[Glass] There is really no way to have an ordered/sorted collection together with indexes?
Mariano Martinez Peck via Glass
glass at lists.gemtalksystems.com
Wed Aug 9 07:19:25 PDT 2017
Thank you all for your ideas and discussions. I learned a lot:
1) I wasn't aware of the streaming API (even less than results could be
sorted using the index) of GsQuery (until now I was only using the { } kind
of syntax).
2) I didn't know that #sortAscending: and friends could also take benefits
of the index for sorting.
Both things are very cool.
For my particular case, I finally decided to keep both collection... a
SortedCollection for getting "last price" and "all price history sorted"
very fast, and a "Bag with indexes" for querying prices for a given date or
closest to it (using both queries as suggested by Dale...with the
reversedReadStream and even caching the parsed query etc) . Of course, it
made my code a little bit more complex and make the extent grow some more.
But it's worth as I need both scenarios to be fast.
Thank you very much to all of you.
On Tue, Aug 8, 2017 at 12:46 PM, Richard Sargent via Glass <
glass at lists.gemtalksystems.com> wrote:
> GLASS mailing list wrote
> > On Mon, Aug 7, 2017 at 10:47 PM, Dale Henrichs via Glass <
>
> > glass at .gemtalksystems
>
> >> wrote:
> >
> >>
> >>
> >> On 8/7/17 1:04 PM, Richard Sargent via Glass wrote:
> >>
> >>> GLASS mailing list wrote
> >>>
> >>>> Hi guys,
> >>>>
> >>>> I am storing huge lists of "prices". For this, it really helps me to
> >>>> store
> >>>> things ordered (by date)...either in an SequenceableCollection or a
> >>>> SortedCollection. On the other hand, I do want to use indexes to
> >>>> speedup
> >>>> my
> >>>> query to find price for a given date (equality index).
> >>>>
> >>>> But I have found no way to have them both. The only workaround I found
> >>>> is
> >>>> to keep 2 collections for each of these collections, one
> >>>> sorted/ordered,
> >>>> and the other one an unordered one for querying via index.
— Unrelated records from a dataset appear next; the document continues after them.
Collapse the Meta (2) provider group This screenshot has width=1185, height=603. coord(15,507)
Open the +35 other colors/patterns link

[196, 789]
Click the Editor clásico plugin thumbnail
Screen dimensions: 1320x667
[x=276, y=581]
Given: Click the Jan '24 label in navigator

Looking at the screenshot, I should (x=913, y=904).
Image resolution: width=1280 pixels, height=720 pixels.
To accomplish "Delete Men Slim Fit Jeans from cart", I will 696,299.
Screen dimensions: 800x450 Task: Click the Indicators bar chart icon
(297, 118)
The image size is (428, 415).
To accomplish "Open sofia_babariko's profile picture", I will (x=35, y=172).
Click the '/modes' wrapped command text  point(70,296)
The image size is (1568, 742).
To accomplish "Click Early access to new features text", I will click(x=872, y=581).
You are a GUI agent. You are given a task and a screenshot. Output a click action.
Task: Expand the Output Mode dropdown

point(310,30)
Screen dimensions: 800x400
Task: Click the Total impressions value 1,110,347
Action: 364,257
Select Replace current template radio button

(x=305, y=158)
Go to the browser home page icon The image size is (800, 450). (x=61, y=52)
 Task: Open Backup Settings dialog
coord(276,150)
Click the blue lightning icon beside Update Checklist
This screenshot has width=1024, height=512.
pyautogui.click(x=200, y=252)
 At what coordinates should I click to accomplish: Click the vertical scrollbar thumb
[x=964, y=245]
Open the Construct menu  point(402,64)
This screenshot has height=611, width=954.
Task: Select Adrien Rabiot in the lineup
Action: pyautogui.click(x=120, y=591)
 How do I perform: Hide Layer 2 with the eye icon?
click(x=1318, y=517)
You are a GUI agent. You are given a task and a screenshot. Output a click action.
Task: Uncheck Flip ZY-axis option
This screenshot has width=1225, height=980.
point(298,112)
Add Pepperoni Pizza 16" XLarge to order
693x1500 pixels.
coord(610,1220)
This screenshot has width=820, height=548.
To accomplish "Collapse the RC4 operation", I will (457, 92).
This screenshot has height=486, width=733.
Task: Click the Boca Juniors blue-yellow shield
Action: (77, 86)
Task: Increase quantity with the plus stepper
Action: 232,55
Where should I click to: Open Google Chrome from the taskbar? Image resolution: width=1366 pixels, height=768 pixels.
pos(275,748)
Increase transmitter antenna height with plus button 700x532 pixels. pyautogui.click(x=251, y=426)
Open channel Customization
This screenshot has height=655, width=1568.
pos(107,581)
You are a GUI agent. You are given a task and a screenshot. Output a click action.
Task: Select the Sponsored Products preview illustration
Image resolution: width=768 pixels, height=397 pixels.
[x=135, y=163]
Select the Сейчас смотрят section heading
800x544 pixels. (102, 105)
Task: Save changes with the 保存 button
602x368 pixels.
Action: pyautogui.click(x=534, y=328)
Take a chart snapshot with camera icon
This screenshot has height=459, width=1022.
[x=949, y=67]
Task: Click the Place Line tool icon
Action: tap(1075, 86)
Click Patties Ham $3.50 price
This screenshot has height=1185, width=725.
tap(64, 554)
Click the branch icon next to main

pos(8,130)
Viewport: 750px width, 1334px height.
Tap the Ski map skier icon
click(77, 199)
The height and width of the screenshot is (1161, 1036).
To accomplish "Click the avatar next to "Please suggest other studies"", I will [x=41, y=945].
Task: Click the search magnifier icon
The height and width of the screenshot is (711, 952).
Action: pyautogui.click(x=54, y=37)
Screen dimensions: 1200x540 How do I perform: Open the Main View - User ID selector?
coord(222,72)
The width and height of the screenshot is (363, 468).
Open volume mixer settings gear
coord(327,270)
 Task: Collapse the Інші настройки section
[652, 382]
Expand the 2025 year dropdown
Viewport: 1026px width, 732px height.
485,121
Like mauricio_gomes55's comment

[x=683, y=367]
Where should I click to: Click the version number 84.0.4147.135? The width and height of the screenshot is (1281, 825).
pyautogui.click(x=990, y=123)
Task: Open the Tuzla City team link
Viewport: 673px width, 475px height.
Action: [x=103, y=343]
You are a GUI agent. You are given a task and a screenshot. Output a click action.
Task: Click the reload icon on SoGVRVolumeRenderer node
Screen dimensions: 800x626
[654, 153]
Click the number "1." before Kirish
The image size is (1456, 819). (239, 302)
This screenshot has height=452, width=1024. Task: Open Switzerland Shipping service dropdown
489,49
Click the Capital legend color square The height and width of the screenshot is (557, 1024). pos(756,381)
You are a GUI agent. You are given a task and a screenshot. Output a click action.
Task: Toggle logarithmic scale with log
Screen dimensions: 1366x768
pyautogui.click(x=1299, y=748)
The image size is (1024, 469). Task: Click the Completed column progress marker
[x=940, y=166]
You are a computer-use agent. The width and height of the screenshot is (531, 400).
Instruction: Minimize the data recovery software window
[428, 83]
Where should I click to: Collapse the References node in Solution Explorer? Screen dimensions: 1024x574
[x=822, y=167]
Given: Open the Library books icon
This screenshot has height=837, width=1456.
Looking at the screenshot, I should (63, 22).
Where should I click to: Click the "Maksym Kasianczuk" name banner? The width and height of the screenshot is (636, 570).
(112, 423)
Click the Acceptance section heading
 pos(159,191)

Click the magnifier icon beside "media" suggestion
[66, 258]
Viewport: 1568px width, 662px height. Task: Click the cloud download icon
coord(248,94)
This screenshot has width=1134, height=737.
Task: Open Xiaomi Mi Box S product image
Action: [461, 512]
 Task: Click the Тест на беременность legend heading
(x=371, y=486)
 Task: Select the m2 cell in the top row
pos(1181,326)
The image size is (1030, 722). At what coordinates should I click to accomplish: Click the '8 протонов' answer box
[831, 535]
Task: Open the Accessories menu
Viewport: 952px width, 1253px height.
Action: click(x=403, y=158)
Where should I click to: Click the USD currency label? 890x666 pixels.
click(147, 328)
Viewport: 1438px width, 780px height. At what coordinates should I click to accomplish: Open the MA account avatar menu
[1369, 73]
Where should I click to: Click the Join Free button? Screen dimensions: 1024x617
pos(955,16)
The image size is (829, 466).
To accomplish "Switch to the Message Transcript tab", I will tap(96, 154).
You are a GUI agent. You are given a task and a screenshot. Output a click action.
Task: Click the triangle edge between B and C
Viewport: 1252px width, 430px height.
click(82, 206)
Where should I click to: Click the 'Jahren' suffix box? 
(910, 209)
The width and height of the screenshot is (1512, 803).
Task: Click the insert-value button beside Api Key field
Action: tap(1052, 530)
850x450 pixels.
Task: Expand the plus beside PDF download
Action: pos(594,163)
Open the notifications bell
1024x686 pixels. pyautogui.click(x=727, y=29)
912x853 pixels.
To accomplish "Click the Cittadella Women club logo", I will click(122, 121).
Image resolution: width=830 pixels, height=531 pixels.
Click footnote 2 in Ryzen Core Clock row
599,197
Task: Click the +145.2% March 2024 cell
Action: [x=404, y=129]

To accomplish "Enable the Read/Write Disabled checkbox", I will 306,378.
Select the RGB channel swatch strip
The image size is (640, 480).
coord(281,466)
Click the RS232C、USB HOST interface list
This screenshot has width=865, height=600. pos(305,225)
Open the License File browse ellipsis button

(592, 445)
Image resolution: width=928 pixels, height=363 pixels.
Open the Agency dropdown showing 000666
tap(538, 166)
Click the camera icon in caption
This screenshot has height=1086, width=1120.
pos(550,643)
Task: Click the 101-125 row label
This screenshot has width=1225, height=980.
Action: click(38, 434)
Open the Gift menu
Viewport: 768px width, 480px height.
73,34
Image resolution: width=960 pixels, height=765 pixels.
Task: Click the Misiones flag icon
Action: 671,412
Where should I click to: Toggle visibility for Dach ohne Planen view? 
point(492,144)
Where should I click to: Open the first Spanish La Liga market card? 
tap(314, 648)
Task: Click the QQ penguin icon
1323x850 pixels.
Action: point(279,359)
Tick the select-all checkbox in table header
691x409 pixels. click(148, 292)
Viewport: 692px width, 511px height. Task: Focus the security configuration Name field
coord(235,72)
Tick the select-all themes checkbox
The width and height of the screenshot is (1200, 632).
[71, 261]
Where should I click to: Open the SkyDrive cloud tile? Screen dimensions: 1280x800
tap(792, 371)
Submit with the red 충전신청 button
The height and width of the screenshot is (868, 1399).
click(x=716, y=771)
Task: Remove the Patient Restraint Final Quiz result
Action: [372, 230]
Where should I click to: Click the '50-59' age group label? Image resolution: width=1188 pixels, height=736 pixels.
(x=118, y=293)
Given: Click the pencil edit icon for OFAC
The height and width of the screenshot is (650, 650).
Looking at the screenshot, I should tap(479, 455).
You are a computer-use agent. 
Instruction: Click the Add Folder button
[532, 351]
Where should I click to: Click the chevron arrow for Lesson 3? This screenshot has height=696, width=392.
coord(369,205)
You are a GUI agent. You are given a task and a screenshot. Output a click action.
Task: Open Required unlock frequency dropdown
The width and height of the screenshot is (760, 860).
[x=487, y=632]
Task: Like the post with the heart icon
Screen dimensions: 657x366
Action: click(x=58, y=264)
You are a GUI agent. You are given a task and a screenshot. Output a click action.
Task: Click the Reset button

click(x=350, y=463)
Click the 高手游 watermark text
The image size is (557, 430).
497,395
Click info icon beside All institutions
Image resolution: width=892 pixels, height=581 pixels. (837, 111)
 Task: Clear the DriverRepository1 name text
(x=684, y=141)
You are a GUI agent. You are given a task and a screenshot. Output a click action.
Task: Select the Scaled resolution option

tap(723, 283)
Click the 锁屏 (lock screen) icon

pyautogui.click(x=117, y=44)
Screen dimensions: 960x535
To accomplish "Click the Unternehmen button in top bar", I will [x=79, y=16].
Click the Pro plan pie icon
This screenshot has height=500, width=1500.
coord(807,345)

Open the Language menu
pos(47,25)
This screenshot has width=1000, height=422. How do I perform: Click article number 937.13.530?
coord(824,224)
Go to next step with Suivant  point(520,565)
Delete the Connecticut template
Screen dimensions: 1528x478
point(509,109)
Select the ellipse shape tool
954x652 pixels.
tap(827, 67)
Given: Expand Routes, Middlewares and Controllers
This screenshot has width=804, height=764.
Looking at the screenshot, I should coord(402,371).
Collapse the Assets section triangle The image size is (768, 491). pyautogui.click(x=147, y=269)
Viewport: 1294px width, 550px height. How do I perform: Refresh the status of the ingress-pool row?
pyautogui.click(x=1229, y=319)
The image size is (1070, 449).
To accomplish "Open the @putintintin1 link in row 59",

But this is
> >>>> a
> >>>> pain from "developing" point of view, as well as for unnecessary
> >>>> repository
> >>>> growth.
> >>>>
> >>>> Am I missing something?
> >>>>
> >>> Mariano, have you read chapter 7 in the GemStone/S 64 Programming
> Guide?
> >>> It's all about indexing.
> >>>
> >>> It looks like you could define a "range" query over the unordered
> >>> collection
> >>> to get the sorted sequence needed to traverse all the prices in date
> >>> order.
> >>> The index would be on the date and the range query would be from some
> >>> "least
> >>> date" through some "greatest date". You would then use the streaming
> >>> results
> >>> or the #do: message I think) to iterate over the query result in date
> >>> order.
> >>> There is a section in chapter 7.2 discussing result order.
> >>>
> >>>
> >>> It might be helpful to discuss the use cases for the two collections.
> >>> When
> >>> would you iterate over all the dates versus when would you search for
> >>> specific dates or ranges of dates?
> >>>
> >>>
> >>> Actually I think you can just set up two queries ... one to search for
> >> the exact date:
> >>
> >> detectQuery := (GsQuery fromString: 'each.value = targetDate' on: nsc)
> >>
> >> and one query to find the first date prior to your targetDate:
> >>
> >> nearestQuery := (GsQuery fromString: 'each.value < targetDate' on:
> nsc)
> >>
> >>
> >>
> >
> > Hi Dale,
> >
> > Thanks for your answers. I am headed bed right now, but I would do a
> quick
> > question so to have as much as possible info for tomorrow...
> >
> > Aside from both needed queries above, I would still need this 2 more
> APIs:
> >
> > 3) get the whole price history sorted.
>
> Mariano, given the size of this collection, how would having all 1 million
> prices (or 10 million?) be usable? #do: would allow you to iterate across
> the collection indexed by date and get the prices in date order as would
> streaming over the result. Dale points out that you can get the result set
> as a collection, but what is it you would do with it such that you need the
> entire sorted collection at one time?
>
>
> > 4) get the newest available price of the collection
> >
> > How can I make those fast too taking advantage of the index? For 3) I can
> > simply do the nearestQuery with a future day (like tomorrow), but maybe
> > there is a cleaner way? And for 4?
> >
> > In summary.... I am comparing whether store things sorted (so that 3 and
> 4
> > are fast...3 is a simple #last and 4 is simple same collection..nothing
> to
> > do ) and make binary search for exact query and nearest query, vs store
> > things in a bag and do everything via index (querying will be fast, but I
> > doubt about 3) and 4)... i mostly doubt about 3)..
> >
> >
> > Thanks a lot!
> >
> >
> >
> >> Then you can use detect:ifNone: sent to the query object itself to
> either
> >> find the first matching date using the index or the first date prior to
> >> the
> >> target data using an index ... in both queries you are using very
> >> efficient
> >> btree lookups and avoiding the need to scan your collection (key is the
> >> price and value if the date):
> >>
> >> | nsc random maxYear detectQuery targetDate result |
> >> nsc := IdentityBag new.
> >> random := HostRandom new.
> >> GsIndexSpec new
> >> equalityIndex: 'value' lastElementClass: Date;
> >> createIndexesOn: nsc.
> >> 1 to: 100 do: [ :index |
> >> nsc
> >> add: (ScaledDecimal for: random float scale: 2) ->
> >> (Date
> >> newDay: (random integerBetween: 1 and: 365)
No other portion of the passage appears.